§ Task statement: Please rewrite the entries starting at the line containing "For every named target in this 254×1433" and ending at the line containing "モノリスト (155, 373)", keeping the request lines and moving every answer coordinate by adding 59 to both its x and y values. Leave the pictures out.

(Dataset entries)
__________

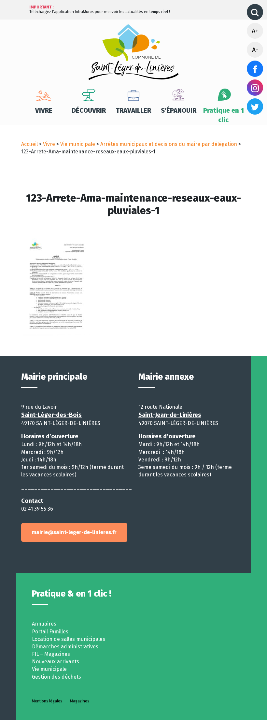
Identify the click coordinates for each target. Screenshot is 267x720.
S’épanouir (178, 110)
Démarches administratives (65, 646)
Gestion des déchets (56, 677)
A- (255, 50)
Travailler (133, 110)
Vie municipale (77, 144)
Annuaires (44, 624)
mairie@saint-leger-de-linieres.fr (74, 532)
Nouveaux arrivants (55, 661)
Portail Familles (50, 631)
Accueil (29, 144)
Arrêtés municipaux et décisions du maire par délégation (168, 144)
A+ (255, 31)
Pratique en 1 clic (223, 115)
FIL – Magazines (51, 654)
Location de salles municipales (68, 639)
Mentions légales (47, 701)
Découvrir (89, 110)
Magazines (79, 701)
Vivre (43, 110)
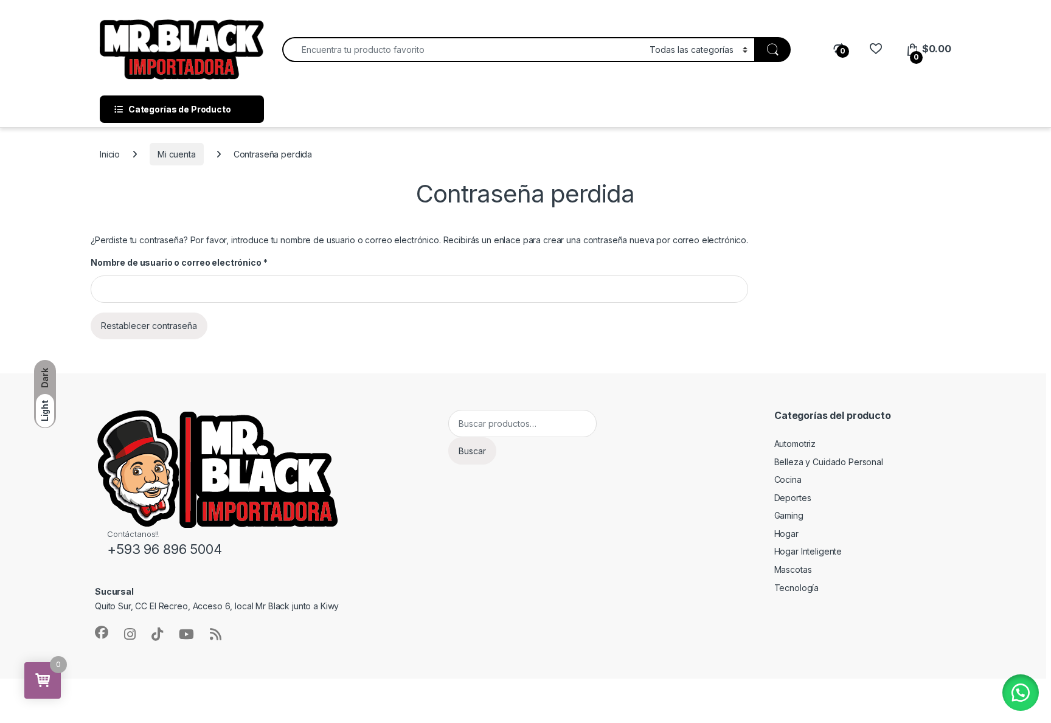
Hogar (786, 533)
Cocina (788, 479)
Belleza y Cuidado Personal (828, 462)
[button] (1020, 692)
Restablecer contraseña (149, 325)
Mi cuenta (177, 154)
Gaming (788, 515)
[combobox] (462, 49)
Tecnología (796, 588)
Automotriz (795, 443)
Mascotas (793, 569)
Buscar (472, 451)
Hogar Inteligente (808, 551)
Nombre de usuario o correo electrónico (179, 262)
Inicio (110, 154)
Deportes (792, 498)
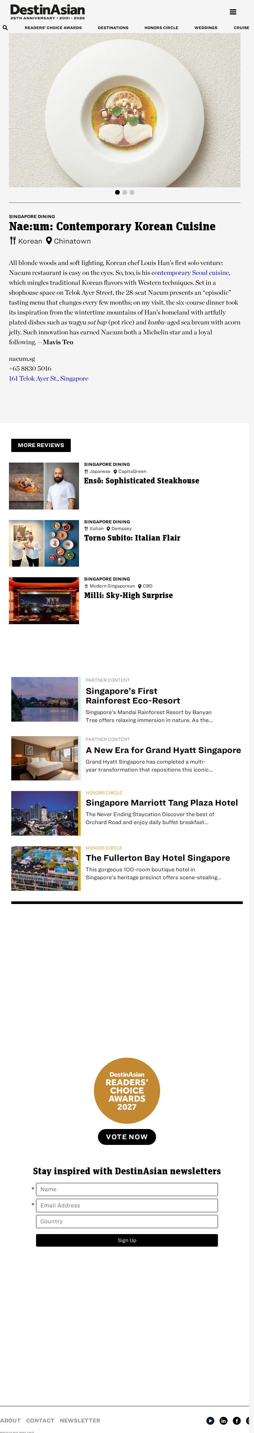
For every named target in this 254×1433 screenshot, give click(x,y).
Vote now (127, 1137)
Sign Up (127, 1240)
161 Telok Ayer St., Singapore (48, 378)
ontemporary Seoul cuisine (191, 273)
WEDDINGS (205, 27)
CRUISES (243, 27)
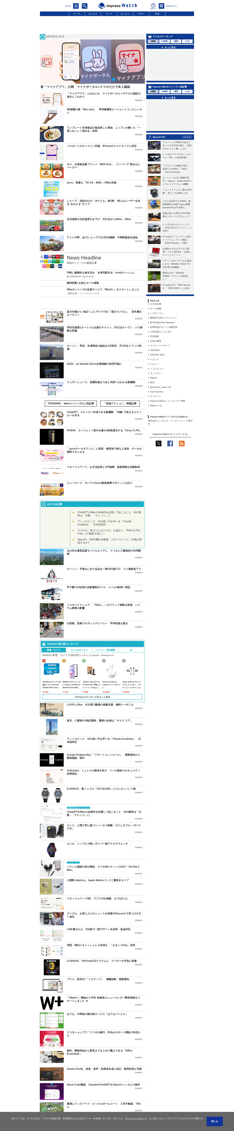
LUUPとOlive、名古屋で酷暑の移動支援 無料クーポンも (100, 704)
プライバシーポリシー (136, 1118)
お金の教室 (155, 341)
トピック (154, 359)
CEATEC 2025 (157, 354)
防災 (152, 382)
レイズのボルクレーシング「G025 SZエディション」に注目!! (177, 227)
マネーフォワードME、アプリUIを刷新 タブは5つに (97, 898)
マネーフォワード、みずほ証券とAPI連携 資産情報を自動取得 (103, 467)
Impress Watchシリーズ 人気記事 (170, 86)
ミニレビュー (156, 368)
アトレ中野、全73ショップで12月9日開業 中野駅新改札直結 (102, 237)
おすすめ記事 (54, 504)
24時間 (164, 41)
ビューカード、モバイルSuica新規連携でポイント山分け (99, 483)
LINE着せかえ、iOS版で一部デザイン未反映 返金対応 (99, 929)
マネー (141, 13)
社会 (157, 13)
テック (77, 13)
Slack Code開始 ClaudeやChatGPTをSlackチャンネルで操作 (103, 1084)
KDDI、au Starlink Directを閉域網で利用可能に (94, 364)
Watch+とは (156, 405)
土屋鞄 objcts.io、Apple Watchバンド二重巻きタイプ (98, 880)
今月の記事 (155, 304)
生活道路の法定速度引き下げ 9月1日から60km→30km (99, 219)
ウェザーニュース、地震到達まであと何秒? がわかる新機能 (101, 382)
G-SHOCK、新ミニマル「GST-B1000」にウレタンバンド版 (101, 788)
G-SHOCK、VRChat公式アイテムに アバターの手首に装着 (102, 961)
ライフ (109, 13)
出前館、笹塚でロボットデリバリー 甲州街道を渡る (97, 623)
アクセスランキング (163, 36)
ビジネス (93, 13)
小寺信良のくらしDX (160, 331)
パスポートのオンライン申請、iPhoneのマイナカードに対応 (102, 146)
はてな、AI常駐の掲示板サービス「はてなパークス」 (97, 1014)
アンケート (155, 396)
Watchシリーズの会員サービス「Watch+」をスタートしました (103, 289)
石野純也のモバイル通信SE (163, 327)
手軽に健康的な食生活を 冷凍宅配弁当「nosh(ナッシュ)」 (101, 272)
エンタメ (125, 13)
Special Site (159, 137)
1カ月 (187, 41)
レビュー (154, 364)
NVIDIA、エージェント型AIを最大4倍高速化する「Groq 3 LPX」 (104, 430)
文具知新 (154, 336)
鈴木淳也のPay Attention (162, 322)
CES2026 (155, 350)
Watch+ (154, 378)
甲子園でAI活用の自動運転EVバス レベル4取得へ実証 (98, 587)
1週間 (175, 41)
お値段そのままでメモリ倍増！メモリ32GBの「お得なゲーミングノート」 (177, 251)
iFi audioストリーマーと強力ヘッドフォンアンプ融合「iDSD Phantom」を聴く (177, 239)
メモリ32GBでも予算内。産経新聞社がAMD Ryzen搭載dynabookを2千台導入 (177, 204)
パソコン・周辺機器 (105, 650)
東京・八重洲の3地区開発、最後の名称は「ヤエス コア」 (100, 720)
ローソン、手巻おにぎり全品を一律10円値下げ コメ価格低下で (104, 569)
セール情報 (155, 308)
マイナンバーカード (160, 345)
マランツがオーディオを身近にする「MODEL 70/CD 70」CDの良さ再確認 (177, 263)
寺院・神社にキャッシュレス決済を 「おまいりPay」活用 (101, 945)
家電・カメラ (53, 650)
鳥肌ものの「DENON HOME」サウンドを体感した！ (176, 276)
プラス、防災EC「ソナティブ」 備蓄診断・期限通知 (98, 979)
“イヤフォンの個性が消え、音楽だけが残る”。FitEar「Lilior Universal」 (176, 168)
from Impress (156, 391)
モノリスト (155, 373)
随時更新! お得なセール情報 (83, 283)
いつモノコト (156, 313)
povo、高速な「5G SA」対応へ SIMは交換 (91, 182)
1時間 (153, 41)
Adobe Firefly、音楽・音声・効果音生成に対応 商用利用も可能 (104, 1069)
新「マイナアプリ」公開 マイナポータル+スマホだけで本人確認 (85, 86)
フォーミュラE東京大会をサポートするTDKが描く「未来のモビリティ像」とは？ (177, 145)
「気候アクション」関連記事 (120, 403)
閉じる (214, 1121)
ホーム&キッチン (79, 650)
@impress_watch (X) (160, 387)
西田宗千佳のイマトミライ (163, 318)
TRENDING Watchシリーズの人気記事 (71, 403)
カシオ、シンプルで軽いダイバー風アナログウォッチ (97, 843)
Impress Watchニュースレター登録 (167, 401)
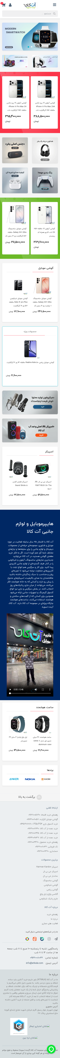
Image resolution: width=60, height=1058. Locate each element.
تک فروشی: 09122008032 (46, 846)
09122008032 (36, 957)
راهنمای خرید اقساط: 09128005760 (43, 815)
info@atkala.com (34, 963)
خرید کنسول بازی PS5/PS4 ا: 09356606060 (39, 824)
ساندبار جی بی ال (50, 876)
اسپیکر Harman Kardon (47, 867)
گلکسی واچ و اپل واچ (49, 894)
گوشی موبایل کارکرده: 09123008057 (42, 819)
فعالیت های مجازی (50, 923)
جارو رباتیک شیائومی (48, 898)
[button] (5, 5)
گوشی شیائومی (51, 885)
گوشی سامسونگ (50, 880)
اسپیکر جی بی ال (50, 871)
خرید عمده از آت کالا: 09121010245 (43, 833)
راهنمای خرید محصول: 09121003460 (43, 842)
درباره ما (54, 919)
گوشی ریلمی (52, 889)
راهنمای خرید (52, 914)
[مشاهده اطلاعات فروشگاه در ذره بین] (30, 1037)
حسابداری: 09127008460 (47, 851)
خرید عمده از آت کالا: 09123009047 (43, 837)
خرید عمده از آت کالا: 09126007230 (43, 828)
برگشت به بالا (27, 797)
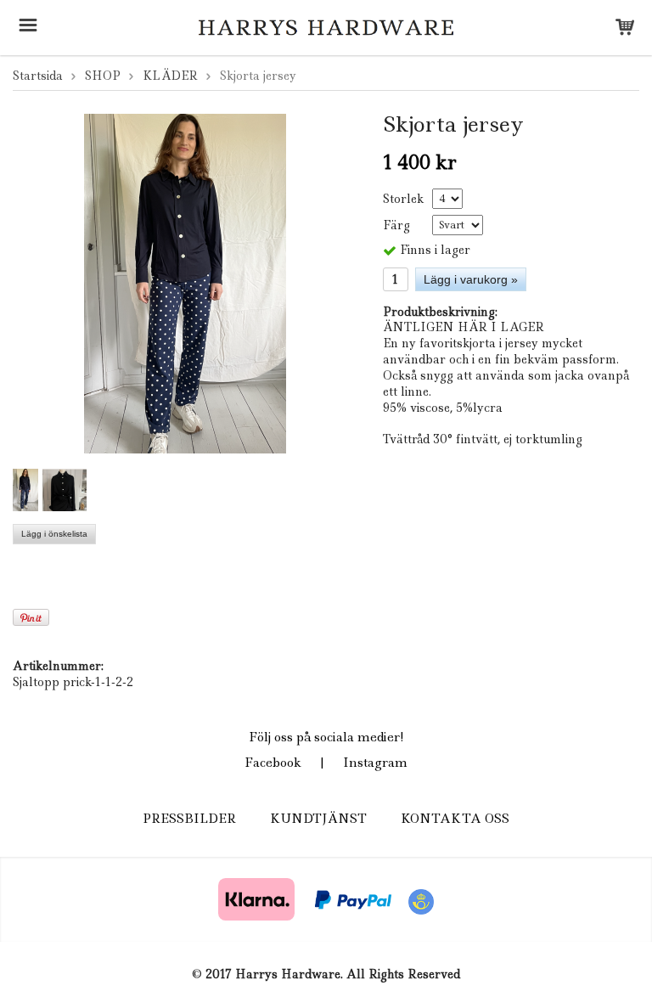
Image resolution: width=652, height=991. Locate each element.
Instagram (375, 762)
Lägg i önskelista (54, 533)
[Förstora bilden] (185, 282)
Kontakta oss (455, 818)
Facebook (272, 762)
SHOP (103, 75)
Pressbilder (189, 818)
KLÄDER (170, 75)
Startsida (38, 75)
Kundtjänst (318, 818)
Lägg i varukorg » (471, 279)
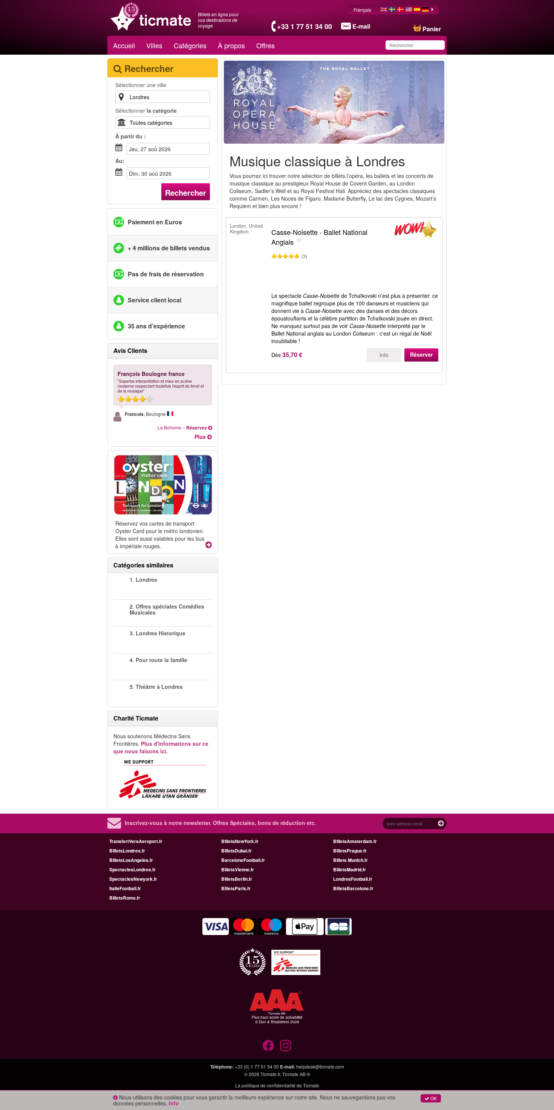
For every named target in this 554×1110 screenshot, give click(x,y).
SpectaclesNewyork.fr (133, 878)
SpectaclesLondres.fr (132, 869)
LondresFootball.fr (352, 878)
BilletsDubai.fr (236, 850)
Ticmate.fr (270, 1074)
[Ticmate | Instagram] (285, 1045)
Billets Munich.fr (350, 860)
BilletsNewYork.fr (240, 841)
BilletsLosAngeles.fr (131, 860)
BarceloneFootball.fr (243, 860)
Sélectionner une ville (140, 85)
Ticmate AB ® (296, 1074)
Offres (265, 45)
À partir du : (130, 136)
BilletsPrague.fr (350, 850)
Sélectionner (146, 110)
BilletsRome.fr (124, 897)
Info (384, 355)
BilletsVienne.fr (237, 869)
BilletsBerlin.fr (236, 878)
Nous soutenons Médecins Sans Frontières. (160, 743)
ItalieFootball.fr (125, 888)
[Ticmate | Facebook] (268, 1045)
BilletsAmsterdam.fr (355, 841)
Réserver (421, 354)
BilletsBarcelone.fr (353, 888)
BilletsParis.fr (236, 888)
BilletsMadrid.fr (349, 869)
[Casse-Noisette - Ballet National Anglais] (415, 230)
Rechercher (185, 192)
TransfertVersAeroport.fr (135, 841)
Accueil (124, 45)
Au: (119, 160)
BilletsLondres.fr (127, 850)
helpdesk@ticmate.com (320, 1066)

__________

§ Answer to this problem:
For every named target in this 254×1433 screenshot, give click(x,y).
Vote now (186, 1196)
Sign Up (186, 1299)
161 Telok Ayer St., Singapore (107, 437)
ontemporary Seoul cuisine (250, 332)
WEDDINGS (264, 86)
CRUISES (302, 86)
LUUPとOlive、名古屋で酷暑の移動支援 無料クーポンも (159, 763)
プライバシーポリシー (195, 1177)
お金の教室 (214, 400)
トピック (213, 418)
CEATEC 2025 (216, 413)
防災 (211, 441)
レイズのボルクレーシング「G025 SZエディション」に注目!! (236, 286)
マネーフォワードME、アプリUIを刷新 タブは5つに (156, 957)
マネーフォワード、みずほ証券とAPI連携 資産情報を自動取得 (162, 526)
Impress Watchシリーズ 人気記事 (229, 145)
ミニレビュー (215, 427)
アトレ中野、全73ショップで12月9日開業 中野駅新改札直結 (161, 296)
おすすめ記事 (113, 563)
24時間 (223, 100)
ビューカード、モバイルSuica新規連携でポイント山分け (158, 542)
LINE着せかえ、iOS版で一部デザイン未反映 返金対応 (158, 988)
マネー (200, 72)
社会 (216, 72)
テック (136, 72)
Slack Code開始 ClaudeやChatGPTをSlackチャンネルで操作 (162, 1143)
KDDI、au Starlink Directを閉域網で利用可能に (153, 423)
Watch+とは (215, 464)
土屋鞄 objcts.io、Apple Watchバンド二重巻きタイプ (157, 939)
今月の記事 (214, 363)
生活道路の法定速度引き下げ 9月1日から60km→30km (158, 278)
ウェザーニュース、地震到達まであと何秒? がわかる新機能 (160, 441)
G-SHOCK、新ミニマル「GST-B1000」にウレタンバンド版 (160, 847)
G-SHOCK、VRChat公式アイテムに アバターの手首に装着 (161, 1020)
ライフ (168, 72)
出前館、笹塚でロボットデリバリー 甲州街道を渡る (156, 682)
アクセスランキング (222, 95)
ビジネス (152, 72)
小寺信良のくらしDX (219, 390)
パスポートのオンライン申請、iPhoneのマイナカードに対応 (161, 205)
はてな、AI常駐の掲示板サービス「はてなパークス」 (156, 1073)
アンケート (214, 455)
Watchシリーズの会員サービス「Watch+」をスタートしました (162, 348)
石野純也のモバイル通信SE (222, 386)
手軽に健康的な食生活を 冷凍宅配弁当「nosh(ナッシュ)」 (160, 331)
エンタメ (184, 72)
Special Site (218, 196)
1カ月 (246, 100)
レビュー (213, 423)
NVIDIA、エージェント型AIを最大4倍高速化する「Groq 3 LPX」 (163, 489)
文具知新 (213, 395)
鈴木淳也のPay Attention (221, 381)
CES2026 (214, 409)
Watch+ (213, 437)
甲子園でAI活用の自動運転EVバス レベル4取得へ実証 (157, 646)
1週間 (234, 100)
お値段そのままでメモリ倍増！メモリ32GBの「お得なゲーミングノート」 (236, 310)
iFi audioストリーマーと強力ヘッドフォンアンプ融合「iDSD Phantom」を聴く (236, 298)
メモリ32GBでも予算内。産経新聞社がAMD Ryzen搭載dynabookを2千台導入 (236, 263)
パソコン・周辺機器 (164, 709)
東京・八重洲の3地区開発、最後の名称は「ヤエス コア」 (159, 779)
ローソン、手巻おにぎり全品を一律10円値下げ コメ価格低下で (163, 628)
セール情報 (214, 367)
マイナンバーカード (219, 404)
マランツがオーディオを身近にする「MODEL 70/CD 70」CDの良さ再確認 (236, 322)
寺院・神社にキャッシュレス決済を 「おまいりPay」活用 (160, 1004)
家電・カメラ (112, 709)
鳥肌ものの「DENON HOME」サウンドを体感した！ (235, 335)
プラス、防災EC「ソナティブ」 備蓄診断・期限通知 (157, 1038)
“イヤフォンの個性が消え、音楽だけが残る”。FitEar「Lilior Universal」 (235, 227)
from Impress (215, 450)
モノリスト (214, 432)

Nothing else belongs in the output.